• _OPDRACHTEN_
A – Haal uit de tekst over immuuncellen het stuk van "Mastcellen zitten in" tot en met "natuurlijke moordenaarcellen (NK-cellen)." en neem het ongewijzigd over.
B – Beantwoord met de tekst over immuuncellen:
(i) In welk weefsel zitten mastcellen?
(ii) In welke twee subgroepen zijn de kleine lymfocyten te verdelen?
(iii) Hoe worden effector B-cellen ook genoemd?

• _GEGEVEN TEKST_

-------------------------

Mastcellen zitten in bindweefsel en bevatten ook granulen. De grote granulaire lymfocyten zijn
effector cellen van de aangeboren immuniteit genaamd natuurlijke moordenaarcellen (NK-cellen).
2
, Ze zijn betrokken bij virale infecties en voorkomen verspreiding door virus-geïnfecteerde cellen te
doden en cytokinen af te scheiden.
De kleine lymfocyten zijn betrokken bij adaptieve immuunrespons en zijn onder te verdelen in
subgroepen; B-cellen en T-cellen. B-cellen hebben als receptoren immunoglobulines en T-cellen
hebben T-cel receptoren. Effector B-cellen (plasmacellen) scheiden oplosbare immunoglobulines af
(antilichamen). Elke structuur die herkend wordt door een immunoglobuline of T-cel receptor wordt
het corresponderende antigen genoemd.

-------------------------

• _Geëxtraheerde records_
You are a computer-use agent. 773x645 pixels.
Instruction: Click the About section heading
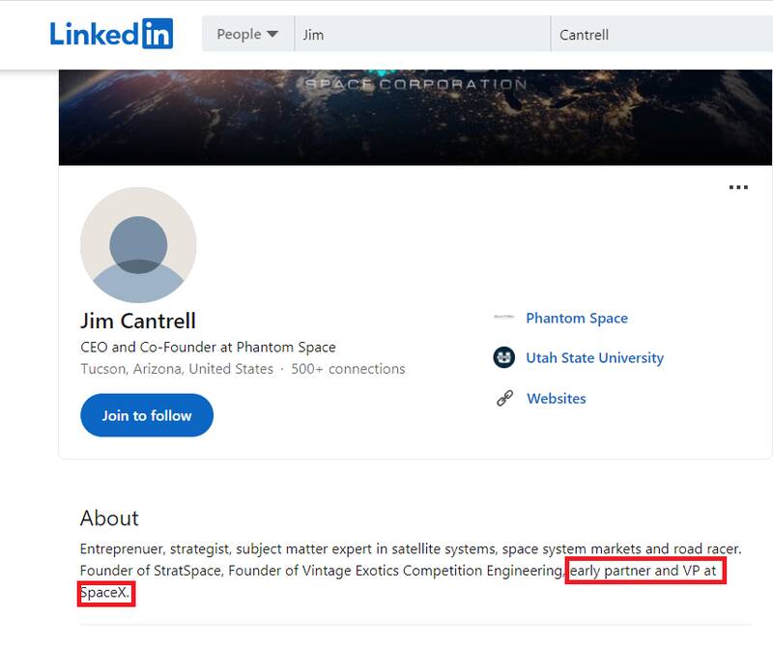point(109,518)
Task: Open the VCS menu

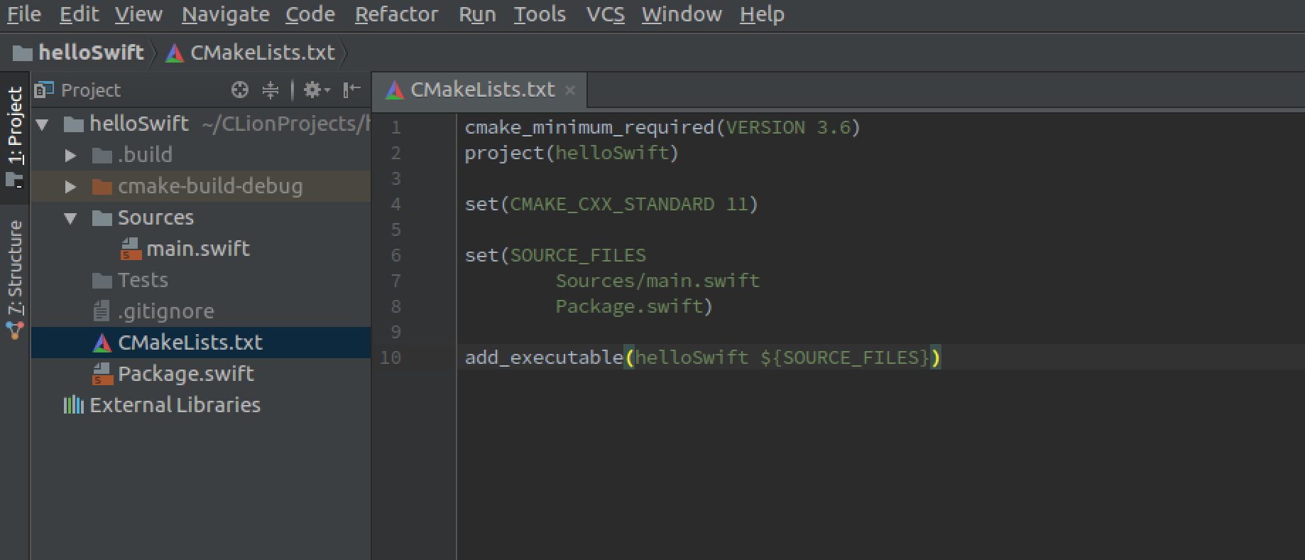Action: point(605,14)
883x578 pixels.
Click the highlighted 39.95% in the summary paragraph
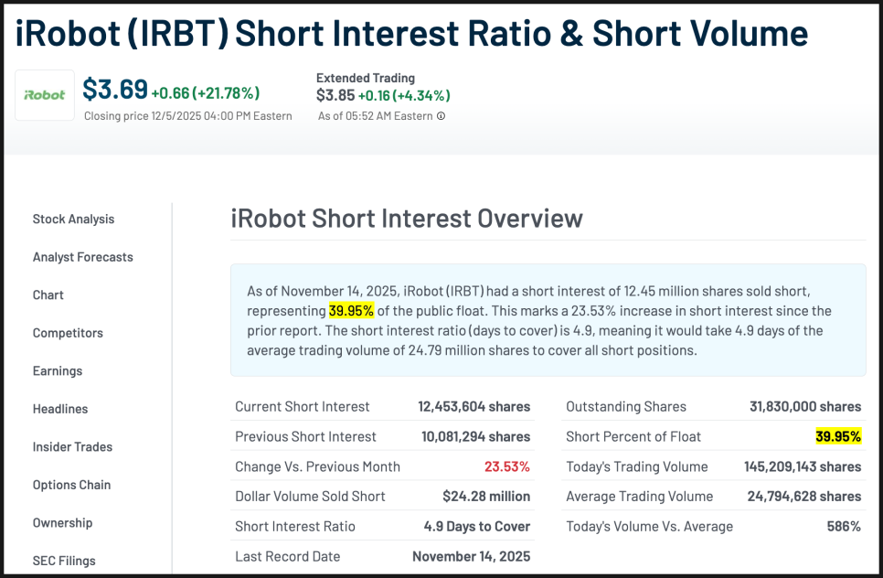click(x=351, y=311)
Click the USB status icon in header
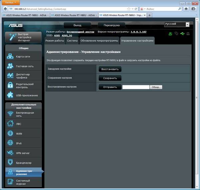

-------------------------

• _ANTWOORDEN_
A –
Mastcellen zitten in bindweefsel en bevatten ook granulen. De grote granulaire lymfocyten zijn
effector cellen van de aangeboren immuniteit genaamd natuurlijke moordenaarcellen (NK-cellen).

B –
(i) In bindweefsel.
(ii) B-cellen en T-cellen.
(iii) Plasmacellen.